Random Selection for Fairness
When Random Selection Is Essential:
Legal and Regulatory:
- Jury selection pools
- Drug testing selection (workplace/sports)
- Audit targets (IRS random audits)
- Draft lotteries (historical military)
- Immigration visa lotteries
Educational:
- Student group assignments
- Presentation order
- Lab partner selection
- Scholarship selection (from qualified pool)
- Random classroom calling
Business:
- Contest winner selection (legally required fairness)
- Customer feedback sampling
- A/B testing group assignment
- Random quality control checks
- Load balancing (server selection)
Making Random Selection Defensible: For important selections:
- Document the method used
- Record the timestamp
- Have witnesses if selecting winners
- Save the settings used (range, quantity)
- Consider using certified random sources for legal/financial
Stratified Random Sampling: Sometimes pure random isn't ideal:
- To survey a school: random pick might miss some grades
- Solution: Random selection WITHIN each grade (stratified)
- Ensures representation while maintaining randomness
Weighted Random: Sometimes you need different probabilities:
- Raffle with 1 ticket vs. 10 tickets
- Solution: Expand range proportionally
- 1 ticket holder: numbers 1-1
- 10 ticket holder: numbers 2-11
Random Numbers in Technology
Cryptography: Encryption relies on unpredictable random numbers:
- SSL/TLS certificates
- Password salt generation
- Session token creation
- Cryptocurrency wallets
Programming:
// JavaScript random integer 1-100
Math.floor(Math.random() * 100) + 1
// Cryptographically secure (browser)
crypto.getRandomValues(new Uint32Array(1))[0]
// Python
import random
random.randint(1, 100)
Video Games:
- Loot drop probabilities
- Enemy spawn locations
- Procedural generation (Minecraft worlds)
- Critical hit chances
- Card shuffle in digital card games
Simulations:
- Monte Carlo simulations (finance, physics)
- Weather modeling randomness
- Traffic flow simulation
- Epidemic spread models
Machine Learning:
- Random weight initialization
- Dropout regularization
- Random data augmentation
- Stochastic gradient descent
Quality Differences:
| Method | Speed | Quality | Use Case |
|---|---|---|---|
| Math.random() | Fast | Good | Games, basic apps |
| crypto.getRandomValues() | Medium | Excellent | Security, passwords |
| Hardware RNG | Slow | Perfect | Cryptography, research |
Pro Tips
- 💡For lottery picks, use "Unique numbers only" since lotteries never repeat a number in a single draw.
- 💡Generate multiple numbers at once when you need several—it's faster than generating one at a time.
- 💡Remember: past results never influence future random outcomes—each generation is completely independent.
- 💡For dice rolling multiple dice, generate the quantity you need and add them together manually.
- 💡Use range 1-2 for coin flips, 1-3 for rock-paper-scissors decisions.
- 💡When picking teams, assign each person a number and generate half the count for Team 1.
- 💡For weighted selection (multiple raffle tickets), expand the range proportionally for each person.
- 💡Screen capture your results for contests or important selections as documentation.
- 💡Random number 1-100 is perfect for percentile-based decisions (roll 75+ to succeed = 25% chance).
- 💡Use 1-365 for random "day of the year" or anniversary date selection.
- 💡For shuffling a playlist of N songs, generate N unique numbers 1-N and sort by the result.
- 💡Need a random letter?
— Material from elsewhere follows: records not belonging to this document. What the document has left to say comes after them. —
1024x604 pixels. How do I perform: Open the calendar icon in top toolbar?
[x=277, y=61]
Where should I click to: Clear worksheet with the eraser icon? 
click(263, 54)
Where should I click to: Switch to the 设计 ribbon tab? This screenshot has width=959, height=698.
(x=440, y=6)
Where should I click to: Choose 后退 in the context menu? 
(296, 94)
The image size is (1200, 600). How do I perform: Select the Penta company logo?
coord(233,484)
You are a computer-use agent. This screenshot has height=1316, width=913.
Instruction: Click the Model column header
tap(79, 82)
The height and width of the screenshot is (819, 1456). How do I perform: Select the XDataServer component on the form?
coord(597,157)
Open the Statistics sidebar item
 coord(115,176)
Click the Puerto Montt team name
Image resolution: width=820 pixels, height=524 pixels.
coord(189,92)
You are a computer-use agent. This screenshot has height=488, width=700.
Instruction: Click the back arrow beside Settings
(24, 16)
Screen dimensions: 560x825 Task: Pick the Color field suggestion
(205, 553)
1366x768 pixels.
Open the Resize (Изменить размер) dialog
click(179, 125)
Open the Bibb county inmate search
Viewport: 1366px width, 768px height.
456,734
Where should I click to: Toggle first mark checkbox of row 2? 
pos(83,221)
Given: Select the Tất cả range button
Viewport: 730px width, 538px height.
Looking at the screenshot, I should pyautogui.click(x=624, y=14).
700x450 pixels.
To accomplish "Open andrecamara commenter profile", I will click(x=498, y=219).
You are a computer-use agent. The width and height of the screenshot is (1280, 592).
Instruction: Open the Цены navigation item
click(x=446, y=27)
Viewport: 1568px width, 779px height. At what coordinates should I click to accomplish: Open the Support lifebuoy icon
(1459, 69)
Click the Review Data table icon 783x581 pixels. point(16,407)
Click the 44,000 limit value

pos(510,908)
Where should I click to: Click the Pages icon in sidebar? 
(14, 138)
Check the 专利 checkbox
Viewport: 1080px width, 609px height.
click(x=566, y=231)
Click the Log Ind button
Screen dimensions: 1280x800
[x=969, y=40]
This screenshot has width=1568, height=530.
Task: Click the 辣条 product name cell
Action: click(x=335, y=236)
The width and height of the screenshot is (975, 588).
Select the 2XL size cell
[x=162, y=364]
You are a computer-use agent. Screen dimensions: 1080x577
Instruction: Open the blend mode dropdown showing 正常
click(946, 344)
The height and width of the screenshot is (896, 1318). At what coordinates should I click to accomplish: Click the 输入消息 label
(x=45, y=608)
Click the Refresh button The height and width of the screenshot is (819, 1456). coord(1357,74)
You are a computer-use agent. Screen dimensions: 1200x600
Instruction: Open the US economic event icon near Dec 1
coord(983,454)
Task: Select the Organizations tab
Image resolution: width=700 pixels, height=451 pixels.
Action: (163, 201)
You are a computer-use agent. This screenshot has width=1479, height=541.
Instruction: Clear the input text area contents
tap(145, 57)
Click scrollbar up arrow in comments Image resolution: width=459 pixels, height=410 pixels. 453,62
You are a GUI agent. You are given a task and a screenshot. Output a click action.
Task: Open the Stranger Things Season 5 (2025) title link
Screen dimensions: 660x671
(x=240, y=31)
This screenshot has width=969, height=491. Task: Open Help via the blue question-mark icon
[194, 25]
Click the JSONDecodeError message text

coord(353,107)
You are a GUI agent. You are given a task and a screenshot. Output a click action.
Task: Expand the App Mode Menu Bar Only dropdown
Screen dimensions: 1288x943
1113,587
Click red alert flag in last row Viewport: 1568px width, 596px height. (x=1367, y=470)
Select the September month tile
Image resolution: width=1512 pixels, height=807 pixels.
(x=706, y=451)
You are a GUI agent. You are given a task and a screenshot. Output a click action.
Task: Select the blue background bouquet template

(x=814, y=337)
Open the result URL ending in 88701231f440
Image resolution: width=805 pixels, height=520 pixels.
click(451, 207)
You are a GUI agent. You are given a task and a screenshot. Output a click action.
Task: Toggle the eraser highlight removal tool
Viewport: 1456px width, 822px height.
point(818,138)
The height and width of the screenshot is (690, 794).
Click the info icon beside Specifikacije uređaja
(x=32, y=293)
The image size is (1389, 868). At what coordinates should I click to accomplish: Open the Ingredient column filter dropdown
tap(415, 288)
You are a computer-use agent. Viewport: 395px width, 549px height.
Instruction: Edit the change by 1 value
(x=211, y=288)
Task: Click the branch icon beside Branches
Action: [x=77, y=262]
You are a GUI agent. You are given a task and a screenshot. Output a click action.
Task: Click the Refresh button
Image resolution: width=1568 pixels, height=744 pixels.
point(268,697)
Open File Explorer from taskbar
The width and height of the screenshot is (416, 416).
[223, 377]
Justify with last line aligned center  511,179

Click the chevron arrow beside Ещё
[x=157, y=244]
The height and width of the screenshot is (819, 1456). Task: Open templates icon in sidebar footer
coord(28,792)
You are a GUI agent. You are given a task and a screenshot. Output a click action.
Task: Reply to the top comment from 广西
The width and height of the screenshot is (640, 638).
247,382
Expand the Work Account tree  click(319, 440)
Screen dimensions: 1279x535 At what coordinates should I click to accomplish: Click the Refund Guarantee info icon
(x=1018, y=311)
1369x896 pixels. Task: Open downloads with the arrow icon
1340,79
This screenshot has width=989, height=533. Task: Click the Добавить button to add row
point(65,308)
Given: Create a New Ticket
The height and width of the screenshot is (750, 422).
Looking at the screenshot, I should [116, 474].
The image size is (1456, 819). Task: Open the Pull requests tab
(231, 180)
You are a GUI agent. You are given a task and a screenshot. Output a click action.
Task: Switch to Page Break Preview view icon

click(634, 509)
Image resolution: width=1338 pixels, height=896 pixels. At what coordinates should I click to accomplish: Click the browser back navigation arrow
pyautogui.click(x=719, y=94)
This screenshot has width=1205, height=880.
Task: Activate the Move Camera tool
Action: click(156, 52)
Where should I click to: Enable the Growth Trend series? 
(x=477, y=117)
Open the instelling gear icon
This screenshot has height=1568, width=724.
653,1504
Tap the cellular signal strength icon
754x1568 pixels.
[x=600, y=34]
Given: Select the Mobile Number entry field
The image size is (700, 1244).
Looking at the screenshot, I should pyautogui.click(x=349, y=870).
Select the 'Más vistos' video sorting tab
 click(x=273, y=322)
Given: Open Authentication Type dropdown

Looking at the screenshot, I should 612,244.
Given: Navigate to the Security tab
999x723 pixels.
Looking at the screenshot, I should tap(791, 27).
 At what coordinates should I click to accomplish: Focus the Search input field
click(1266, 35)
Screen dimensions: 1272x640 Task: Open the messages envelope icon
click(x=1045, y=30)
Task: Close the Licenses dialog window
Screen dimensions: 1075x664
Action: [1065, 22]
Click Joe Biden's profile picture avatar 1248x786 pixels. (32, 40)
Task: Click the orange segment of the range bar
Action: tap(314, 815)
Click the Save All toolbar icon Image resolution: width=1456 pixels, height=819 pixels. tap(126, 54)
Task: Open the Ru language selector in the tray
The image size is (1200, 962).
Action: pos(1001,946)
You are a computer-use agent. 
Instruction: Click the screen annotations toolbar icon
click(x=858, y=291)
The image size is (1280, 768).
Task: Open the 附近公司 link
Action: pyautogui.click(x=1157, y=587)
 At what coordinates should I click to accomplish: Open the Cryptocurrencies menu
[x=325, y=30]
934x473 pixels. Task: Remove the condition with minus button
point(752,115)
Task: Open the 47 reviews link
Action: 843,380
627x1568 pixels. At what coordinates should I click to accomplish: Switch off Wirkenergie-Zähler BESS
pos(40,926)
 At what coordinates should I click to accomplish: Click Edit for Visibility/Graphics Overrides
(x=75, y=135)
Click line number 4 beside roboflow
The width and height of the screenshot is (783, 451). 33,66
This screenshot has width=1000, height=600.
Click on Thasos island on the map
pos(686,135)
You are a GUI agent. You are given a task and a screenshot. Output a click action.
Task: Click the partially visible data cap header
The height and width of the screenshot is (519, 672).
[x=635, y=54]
Use 1-26 and convert to A-Z (1=A, 2=B, etc.).
Frequently Asked Questions
When your browser supports it, this generator uses crypto.getRandomValues() for cryptographically strong randomness. For browsers without this support, it falls back to Math.random(), which is pseudorandom but statistically adequate for games, selections, and everyday use. For certified true randomness required by legal gambling, use hardware random number generators or services like Random.org.